**To do:**
Search the entries for the string "computer" and give the number of lines that hold it, nothing more.

**Material supplied:**
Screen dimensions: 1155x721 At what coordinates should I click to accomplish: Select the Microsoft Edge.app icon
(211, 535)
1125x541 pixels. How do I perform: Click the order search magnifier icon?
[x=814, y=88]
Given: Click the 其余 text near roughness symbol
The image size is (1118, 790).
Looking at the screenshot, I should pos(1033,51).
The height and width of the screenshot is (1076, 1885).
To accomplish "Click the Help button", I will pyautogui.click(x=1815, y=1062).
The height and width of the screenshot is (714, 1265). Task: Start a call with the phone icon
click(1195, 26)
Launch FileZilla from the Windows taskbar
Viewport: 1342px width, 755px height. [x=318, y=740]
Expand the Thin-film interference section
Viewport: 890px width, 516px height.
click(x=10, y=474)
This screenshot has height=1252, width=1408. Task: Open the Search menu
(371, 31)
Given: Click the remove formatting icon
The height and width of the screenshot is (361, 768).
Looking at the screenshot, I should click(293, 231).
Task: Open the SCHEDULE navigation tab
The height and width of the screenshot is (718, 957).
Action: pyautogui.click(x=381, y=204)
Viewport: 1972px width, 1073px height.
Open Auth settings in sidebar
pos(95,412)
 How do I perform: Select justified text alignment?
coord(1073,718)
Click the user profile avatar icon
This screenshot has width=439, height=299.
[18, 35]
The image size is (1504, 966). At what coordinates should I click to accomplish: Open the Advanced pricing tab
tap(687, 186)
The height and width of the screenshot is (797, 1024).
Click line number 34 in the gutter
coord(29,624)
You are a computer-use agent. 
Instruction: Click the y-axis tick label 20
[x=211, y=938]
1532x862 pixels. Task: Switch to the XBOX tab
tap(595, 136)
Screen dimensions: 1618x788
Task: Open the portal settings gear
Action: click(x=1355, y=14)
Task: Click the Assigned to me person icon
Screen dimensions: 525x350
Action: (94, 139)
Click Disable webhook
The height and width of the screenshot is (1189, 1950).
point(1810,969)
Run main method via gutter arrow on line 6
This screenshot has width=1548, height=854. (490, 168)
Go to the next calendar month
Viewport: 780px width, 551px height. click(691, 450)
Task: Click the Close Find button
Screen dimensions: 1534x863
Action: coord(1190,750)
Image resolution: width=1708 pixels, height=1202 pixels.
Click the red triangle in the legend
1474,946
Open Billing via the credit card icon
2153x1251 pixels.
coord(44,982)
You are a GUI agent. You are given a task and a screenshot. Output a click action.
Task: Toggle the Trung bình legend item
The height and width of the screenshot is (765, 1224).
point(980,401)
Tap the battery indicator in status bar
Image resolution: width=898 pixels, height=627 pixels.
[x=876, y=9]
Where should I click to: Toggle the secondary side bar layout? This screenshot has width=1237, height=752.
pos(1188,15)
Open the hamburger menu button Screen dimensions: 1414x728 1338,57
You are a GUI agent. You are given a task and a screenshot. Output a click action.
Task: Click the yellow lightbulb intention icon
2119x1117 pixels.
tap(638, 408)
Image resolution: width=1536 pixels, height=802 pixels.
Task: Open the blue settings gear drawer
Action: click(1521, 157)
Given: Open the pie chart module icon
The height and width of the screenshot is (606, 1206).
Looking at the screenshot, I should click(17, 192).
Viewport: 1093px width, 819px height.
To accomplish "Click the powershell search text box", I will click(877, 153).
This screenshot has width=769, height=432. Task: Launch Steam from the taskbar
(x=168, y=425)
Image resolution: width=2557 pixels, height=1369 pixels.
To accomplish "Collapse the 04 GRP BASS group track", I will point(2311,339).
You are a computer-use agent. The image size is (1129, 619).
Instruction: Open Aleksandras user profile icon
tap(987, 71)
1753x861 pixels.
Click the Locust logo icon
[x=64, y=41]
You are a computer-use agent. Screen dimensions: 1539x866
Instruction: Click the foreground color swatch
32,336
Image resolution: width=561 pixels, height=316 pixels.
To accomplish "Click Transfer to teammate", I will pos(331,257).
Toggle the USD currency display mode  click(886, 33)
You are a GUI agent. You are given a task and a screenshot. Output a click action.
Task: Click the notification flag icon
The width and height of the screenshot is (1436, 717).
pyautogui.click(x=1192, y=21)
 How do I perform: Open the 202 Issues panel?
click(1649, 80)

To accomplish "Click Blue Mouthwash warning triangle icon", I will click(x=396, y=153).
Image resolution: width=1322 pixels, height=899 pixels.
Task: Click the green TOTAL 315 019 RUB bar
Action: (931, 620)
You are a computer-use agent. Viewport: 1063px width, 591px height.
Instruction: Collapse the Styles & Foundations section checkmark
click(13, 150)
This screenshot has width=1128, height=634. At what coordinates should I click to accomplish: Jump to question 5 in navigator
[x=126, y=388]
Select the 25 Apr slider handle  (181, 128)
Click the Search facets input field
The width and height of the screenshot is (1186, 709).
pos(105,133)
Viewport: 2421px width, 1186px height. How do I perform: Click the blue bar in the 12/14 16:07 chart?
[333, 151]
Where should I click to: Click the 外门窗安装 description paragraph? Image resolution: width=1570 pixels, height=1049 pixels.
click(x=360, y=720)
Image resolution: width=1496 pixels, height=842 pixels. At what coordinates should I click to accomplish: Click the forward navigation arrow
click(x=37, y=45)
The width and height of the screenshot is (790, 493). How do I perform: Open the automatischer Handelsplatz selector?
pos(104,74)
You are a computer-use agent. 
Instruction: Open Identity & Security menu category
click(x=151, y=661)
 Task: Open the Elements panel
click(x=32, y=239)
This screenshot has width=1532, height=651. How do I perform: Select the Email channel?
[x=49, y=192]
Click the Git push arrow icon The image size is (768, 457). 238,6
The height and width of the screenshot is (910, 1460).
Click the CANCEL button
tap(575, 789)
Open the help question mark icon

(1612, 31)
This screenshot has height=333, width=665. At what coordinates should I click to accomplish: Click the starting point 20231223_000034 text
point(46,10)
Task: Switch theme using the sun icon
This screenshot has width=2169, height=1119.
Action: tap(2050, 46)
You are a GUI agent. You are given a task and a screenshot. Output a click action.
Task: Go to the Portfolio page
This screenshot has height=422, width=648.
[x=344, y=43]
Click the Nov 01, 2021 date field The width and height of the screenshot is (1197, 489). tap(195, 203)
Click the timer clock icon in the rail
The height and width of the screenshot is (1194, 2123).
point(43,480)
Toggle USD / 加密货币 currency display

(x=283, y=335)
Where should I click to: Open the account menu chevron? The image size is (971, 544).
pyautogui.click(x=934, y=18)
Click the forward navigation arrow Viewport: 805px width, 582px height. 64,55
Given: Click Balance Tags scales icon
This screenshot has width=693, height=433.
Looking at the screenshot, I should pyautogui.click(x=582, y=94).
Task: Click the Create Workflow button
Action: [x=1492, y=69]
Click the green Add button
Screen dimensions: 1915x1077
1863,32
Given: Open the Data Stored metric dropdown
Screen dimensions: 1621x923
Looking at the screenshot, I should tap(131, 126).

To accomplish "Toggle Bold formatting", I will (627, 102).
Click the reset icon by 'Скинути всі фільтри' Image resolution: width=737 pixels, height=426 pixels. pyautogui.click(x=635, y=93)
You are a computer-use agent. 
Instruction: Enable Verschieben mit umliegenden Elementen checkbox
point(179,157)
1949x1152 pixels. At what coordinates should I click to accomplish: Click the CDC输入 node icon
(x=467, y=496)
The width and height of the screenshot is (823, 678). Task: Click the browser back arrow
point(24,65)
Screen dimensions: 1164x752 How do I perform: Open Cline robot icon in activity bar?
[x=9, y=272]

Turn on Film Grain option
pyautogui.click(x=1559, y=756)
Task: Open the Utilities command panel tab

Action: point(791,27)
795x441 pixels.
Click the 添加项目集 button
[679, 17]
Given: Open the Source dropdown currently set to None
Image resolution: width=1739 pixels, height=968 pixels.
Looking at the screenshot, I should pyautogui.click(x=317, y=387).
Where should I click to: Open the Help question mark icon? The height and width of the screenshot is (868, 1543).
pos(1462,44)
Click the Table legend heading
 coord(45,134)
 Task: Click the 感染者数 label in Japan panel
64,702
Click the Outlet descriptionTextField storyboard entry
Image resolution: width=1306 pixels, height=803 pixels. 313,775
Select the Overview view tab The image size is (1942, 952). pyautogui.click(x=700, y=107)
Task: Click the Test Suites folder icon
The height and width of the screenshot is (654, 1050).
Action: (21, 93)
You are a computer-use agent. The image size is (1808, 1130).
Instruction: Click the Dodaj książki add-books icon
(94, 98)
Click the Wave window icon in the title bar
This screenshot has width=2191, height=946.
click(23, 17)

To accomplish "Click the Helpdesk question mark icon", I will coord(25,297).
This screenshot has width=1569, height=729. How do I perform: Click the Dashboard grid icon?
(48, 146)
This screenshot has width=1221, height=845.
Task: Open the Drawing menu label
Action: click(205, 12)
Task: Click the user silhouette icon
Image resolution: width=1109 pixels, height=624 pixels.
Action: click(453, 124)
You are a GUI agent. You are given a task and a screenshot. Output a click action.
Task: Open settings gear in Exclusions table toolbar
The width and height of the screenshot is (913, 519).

**Solution to this problem:**
7